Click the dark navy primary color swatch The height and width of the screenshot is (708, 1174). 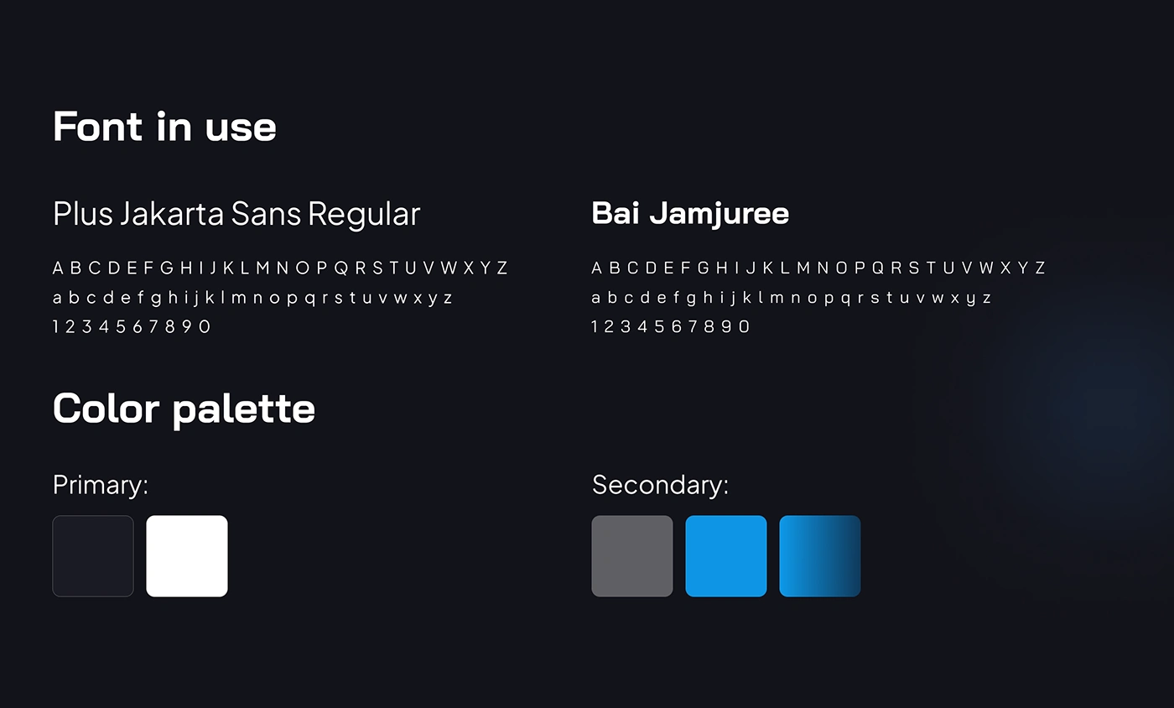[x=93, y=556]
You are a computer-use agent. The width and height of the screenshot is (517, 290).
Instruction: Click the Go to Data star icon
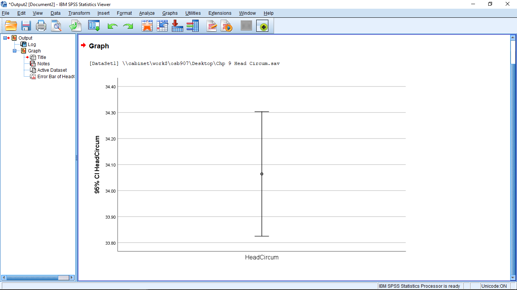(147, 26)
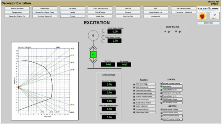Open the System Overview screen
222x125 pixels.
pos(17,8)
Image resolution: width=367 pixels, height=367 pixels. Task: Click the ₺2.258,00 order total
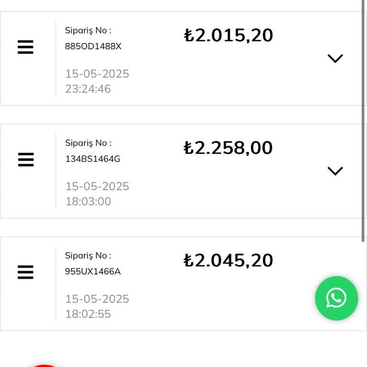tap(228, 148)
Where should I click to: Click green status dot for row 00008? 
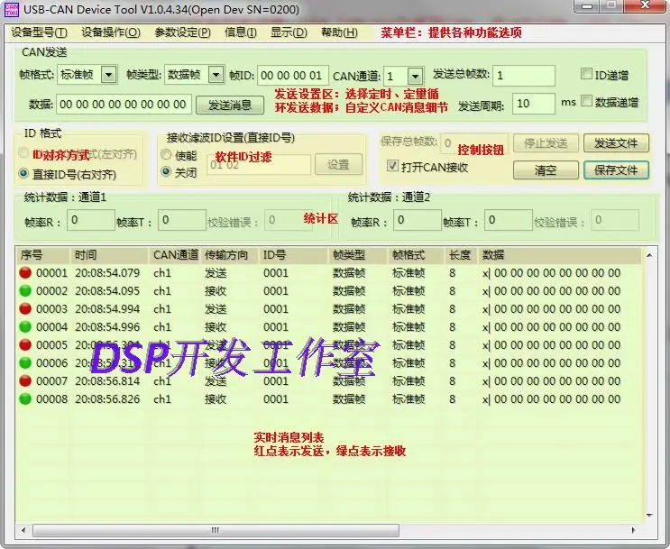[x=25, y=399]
═══
ACTIVITY:
Give back an exact copy of only the lines from the one with "You are a computer-use" through the final line of the material, both included. Pictures do not belong in it.

WRITTEN ANSWER:
You are a computer-use agent. The width and height of the screenshot is (517, 290).
Instruction: Click the Go to Data star icon
(147, 26)
Open the System Overview screen
222x125 pixels.
pos(17,8)
Image resolution: width=367 pixels, height=367 pixels. Task: Click the ₺2.258,00 order total
tap(228, 148)
Where should I click to: Click green status dot for row 00008? 
[x=25, y=399]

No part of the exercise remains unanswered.